Polska wzywa obie strony konfliktu na Ukrainie do umiaru - powiedział w środę szef MSZ Radosław Sikorski. Jak podkreślił, została przekroczona bariera; zginął człowiek, polała się krew.
- Została przekroczona kolejna bariera. Zginął człowiek, polała się krew. Wzywamy obie strony do umiaru, ale praprzyczyną tego, co się dzieje dzisiaj, jest zejście z kursu europejskiego, reform i przyjęcie represyjnych ustaw - powiedział w środę w dziennikarzom w Sejmie Sikorski, komentując ostatnie wydarzenia na Ukrainie.
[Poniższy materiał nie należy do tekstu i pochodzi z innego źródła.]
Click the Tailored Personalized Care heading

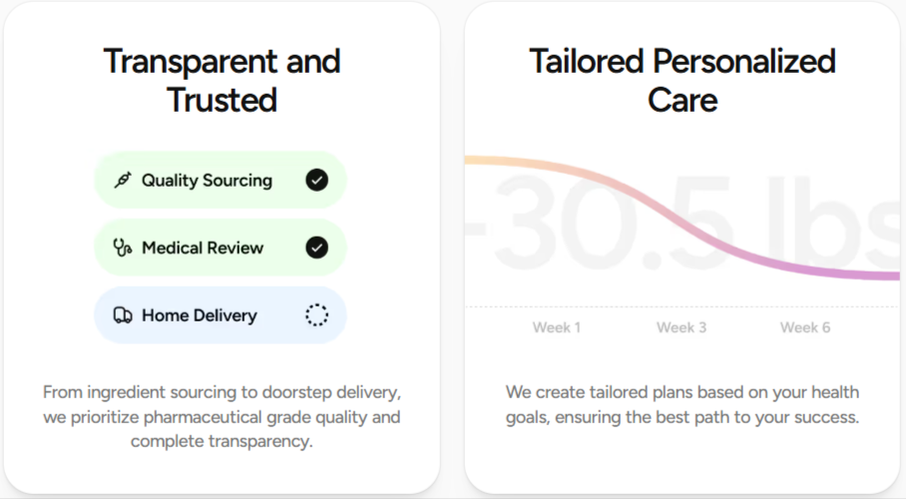[682, 80]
- Kurs ku Europie, reformy to droga ku dobrobytowi i umocnienie niepodległości. Kleptokracja i represje mogą zaprowadzić liderów w regiony, w których nie chcieliby się znaleźć, ku ubezwłasnowolnieniu. Radziliśmy władzom ukraińskim, ale one teraz słuchają rad spoza Unii Europejskiej - dodał minister.
Sikorski zaznaczył, że nasz kraj jest gotowy udzielić pomocy, ale musiałyby jej sobie życzyć władze Ukrainy i opozycja. Dodał, że jeszcze w środę na posiedzeniu Rady Bezpieczeństwa Narodowego zreferuje sytuację na Ukrainie i rekomendacje MSZ ws. polityki naszego kraju wobec wschodniego sąsiada.
Szef MSZ był również pytany o to, czy konflikt na Ukrainie może jeszcze eskalować.- Oczywiście, że może i są tacy ludzie, którym zależy na tym, aby to eskalował - podkreślił.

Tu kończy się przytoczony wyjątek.